Students in the Innocence Clinic argued Provience should be freed in part because a key witness recanted and in part because the Wayne County Prosecutor’s Office, in a separate homicide case, had argued that someone else committed the killing Provience was locked up for. Other holes in the government’s case and missing investigatory files also helped convince the judge to free Provience on an electronic tether in November, Innocence Clinic leaders say.

It was the Innocence Clinic’s third major exoneration since it was founded in the winter of 2009.

“What we had amassed over the year that we worked on this case was overwhelming evidence” that police had prosecuted the wrong man, says clinic cofounder David Moran, a law professor.

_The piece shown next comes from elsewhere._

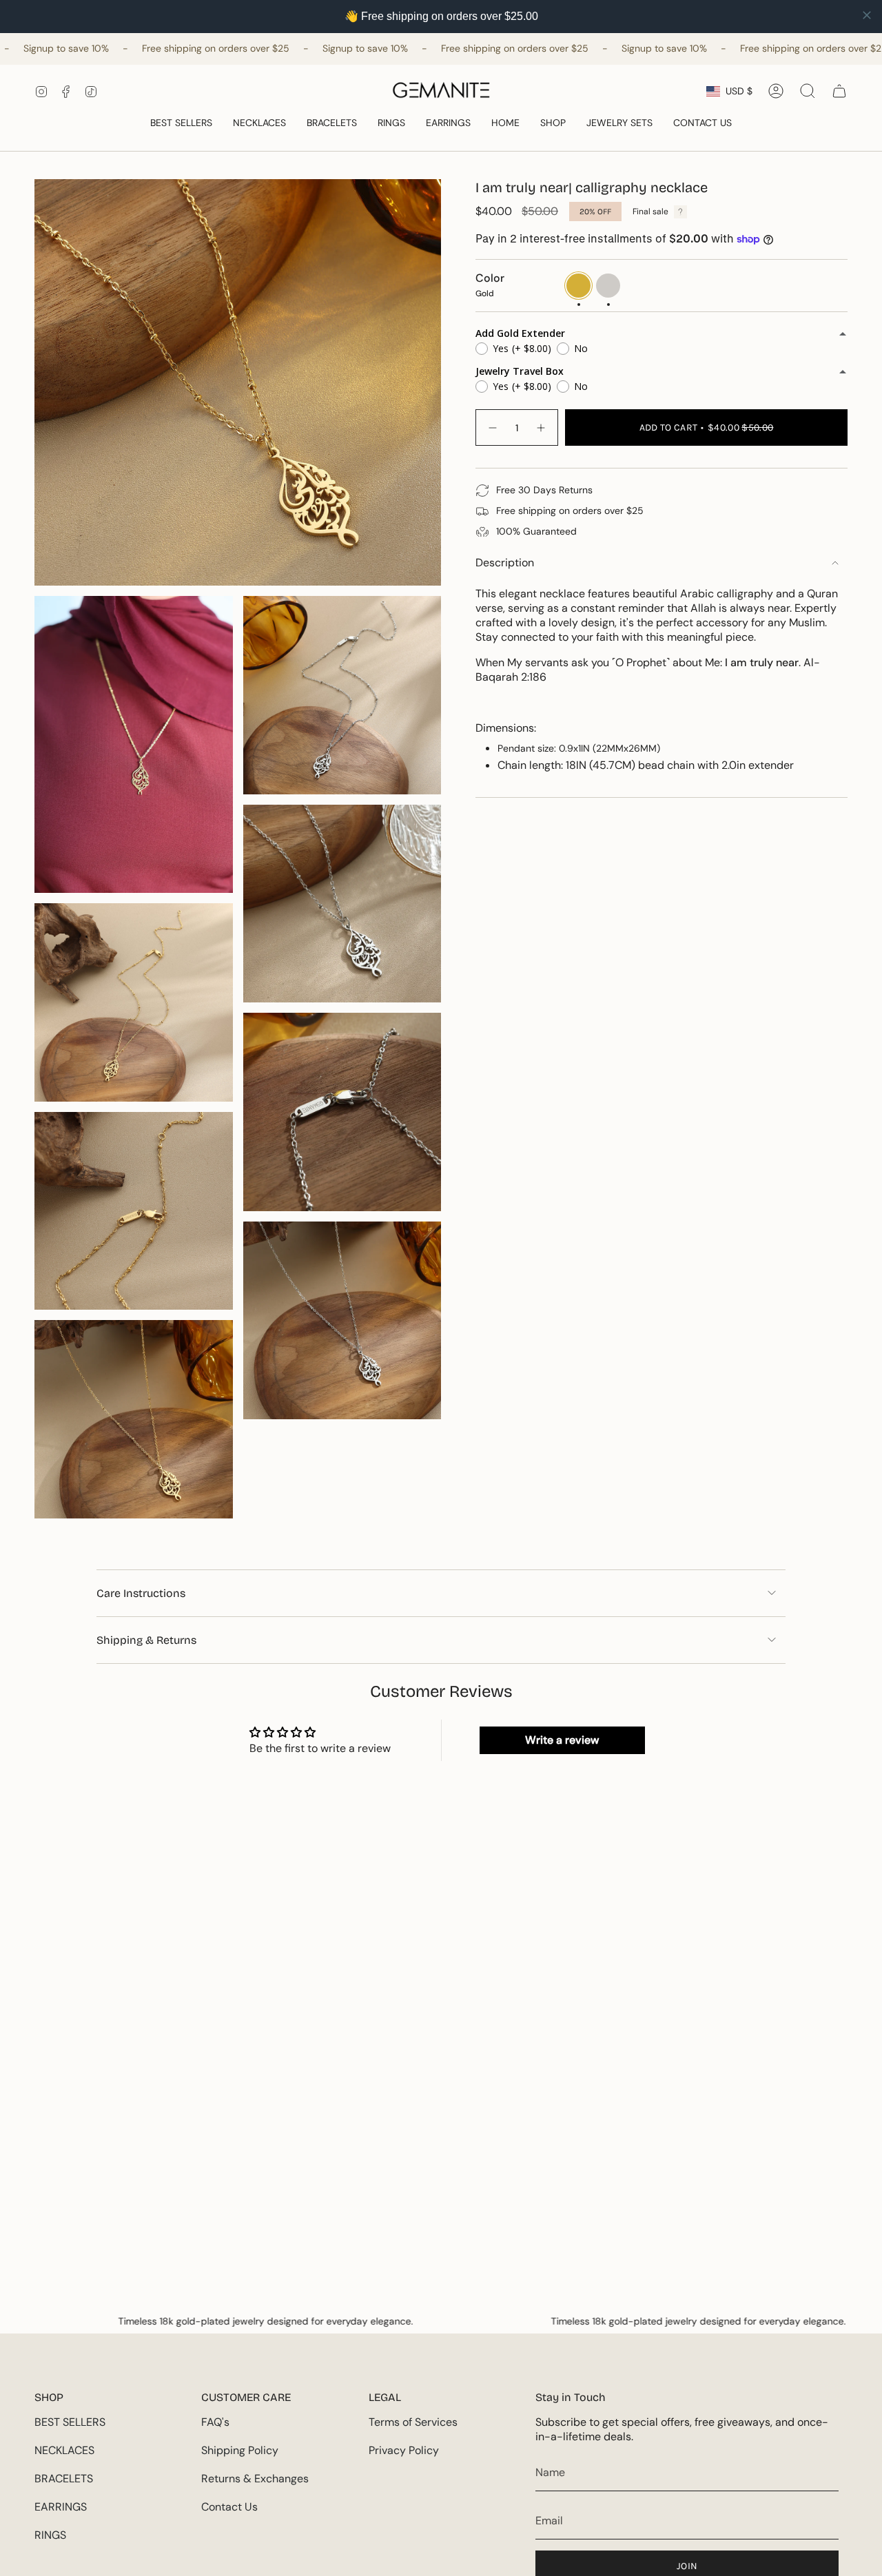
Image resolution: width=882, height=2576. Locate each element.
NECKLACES (64, 2450)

In addition to the satisfaction of freeing a man Moran called “a wonderful person, the nicest man you’d ever want to meet,” both he and clinic cofounder Bridget McCormack pointed out the intense learning experience their students went through.

“I think this case was a tremendous educational experience for all six students who worked on it,” Moran says.

Third-year law student Judd Grutman, one of the first two student attorneys who worked on the case, agreed.

“I feel great, but I’m mostly happy for Dwayne,” Grutman says. “Obviously, we changed his life — but more than that, he’s changed us, too.”